Neutralising antibodies
- The study also found that in 500 health-care workers, the neutralising antibodies were twofold more in people immunised with Pfizer vaccine following natural infection compared with people immunised with Pfizer vaccine but without prior infection.
- In the case of people vaccinated with AstraZeneca following natural infection, the neutralising antibodies were threefold more than in vaccinated people with no prior infection.
Contrary point
- A study published recently in the journal Science observed that “boosting of pre-existing immunity from prior infection with vaccination mainly resulted in a transient benefit to antibody titers with little-to-no long-term increase in cellular immune memory”.

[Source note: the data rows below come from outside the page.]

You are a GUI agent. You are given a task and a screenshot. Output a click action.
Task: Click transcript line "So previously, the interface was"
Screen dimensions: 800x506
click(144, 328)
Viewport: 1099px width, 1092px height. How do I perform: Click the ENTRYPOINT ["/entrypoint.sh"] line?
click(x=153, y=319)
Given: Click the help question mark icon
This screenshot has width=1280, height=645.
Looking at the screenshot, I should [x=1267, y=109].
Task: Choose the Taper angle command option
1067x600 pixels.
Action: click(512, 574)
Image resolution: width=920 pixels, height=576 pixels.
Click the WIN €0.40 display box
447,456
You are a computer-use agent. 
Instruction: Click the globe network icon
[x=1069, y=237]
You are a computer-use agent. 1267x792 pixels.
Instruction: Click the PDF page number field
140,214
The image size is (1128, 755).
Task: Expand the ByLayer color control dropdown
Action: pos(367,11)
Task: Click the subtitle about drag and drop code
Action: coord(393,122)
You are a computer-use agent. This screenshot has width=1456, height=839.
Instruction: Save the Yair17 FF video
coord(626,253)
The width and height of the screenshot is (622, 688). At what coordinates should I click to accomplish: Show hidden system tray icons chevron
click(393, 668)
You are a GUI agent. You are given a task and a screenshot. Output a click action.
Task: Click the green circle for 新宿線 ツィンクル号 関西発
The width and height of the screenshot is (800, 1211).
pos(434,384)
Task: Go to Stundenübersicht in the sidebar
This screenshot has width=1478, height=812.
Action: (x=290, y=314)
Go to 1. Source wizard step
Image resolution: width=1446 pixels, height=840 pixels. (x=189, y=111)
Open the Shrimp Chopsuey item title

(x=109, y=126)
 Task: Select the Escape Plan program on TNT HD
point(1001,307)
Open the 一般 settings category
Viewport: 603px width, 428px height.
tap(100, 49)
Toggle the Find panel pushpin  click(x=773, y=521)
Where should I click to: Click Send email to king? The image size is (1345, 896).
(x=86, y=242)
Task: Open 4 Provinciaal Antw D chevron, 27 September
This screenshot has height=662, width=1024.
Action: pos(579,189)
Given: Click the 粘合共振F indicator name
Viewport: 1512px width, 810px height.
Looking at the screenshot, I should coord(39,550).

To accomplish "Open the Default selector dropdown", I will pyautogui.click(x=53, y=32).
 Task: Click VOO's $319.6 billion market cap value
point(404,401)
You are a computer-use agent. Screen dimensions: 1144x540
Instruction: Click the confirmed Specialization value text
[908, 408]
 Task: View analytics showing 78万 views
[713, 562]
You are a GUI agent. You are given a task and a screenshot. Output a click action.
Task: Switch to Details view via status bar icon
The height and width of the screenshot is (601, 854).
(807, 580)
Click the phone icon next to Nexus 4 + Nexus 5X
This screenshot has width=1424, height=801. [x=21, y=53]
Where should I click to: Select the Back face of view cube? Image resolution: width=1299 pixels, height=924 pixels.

- There is a growing body of evidence that protection from natural immunity can be potent, and researchers are beginning to acknowledge this.
- However, scientific consensus about the exact strength or durability of the natural immunity post natural infection is not known.
- Also, the strength and durability of natural immunity might not be uniform and might vary between people depending on the nature and duration of infection (asymptomatic or symptomatic) and severity of disease (mild, moderate or severe).
Immunological advantage:
- The immunological advantage from hybrid immunity arises mostly from memory B cells.
- While the bulk of antibodies after infection or vaccination decline after a short while, the memory B cells, which evolve in the lymph nodes, get triggered on subsequent infection or vaccination.
- So when people who recovered from COVID-19 are re-exposed to the spike protein, the memory B cells are capable of churning out highly potent antibodies.
- According to Nature, unlike after vaccination, the memory B cells formed after natural infection are more likely to make antibodies that block immune-evading variants.
- But studies have also found that memory B cells in the fully vaccinated people without prior infection are growing in number and gaining mutations up to 12 weeks after the second dose, which allows the B cells to recognise and neutralise variants.
Conclusion:
- People who put off getting vaccinated because they’ve already been infected with the coronavirus need to vaccinate for hybrid immunity as evidence suggests that vaccination plus natural immunity leads to particularly robust protection, including against variants of the virus.